AIM OF THE EXERCISE: Rewrite the full material exactly; no line may be skipped.

□ □ □ □

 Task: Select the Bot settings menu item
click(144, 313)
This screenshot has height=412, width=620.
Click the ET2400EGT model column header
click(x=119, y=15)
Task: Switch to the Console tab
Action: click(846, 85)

□ □ □ □

OUTPUT FOR THIS EXERCISE:
 Task: Select the Bot settings menu item
click(144, 313)
This screenshot has height=412, width=620.
Click the ET2400EGT model column header
click(x=119, y=15)
Task: Switch to the Console tab
Action: click(846, 85)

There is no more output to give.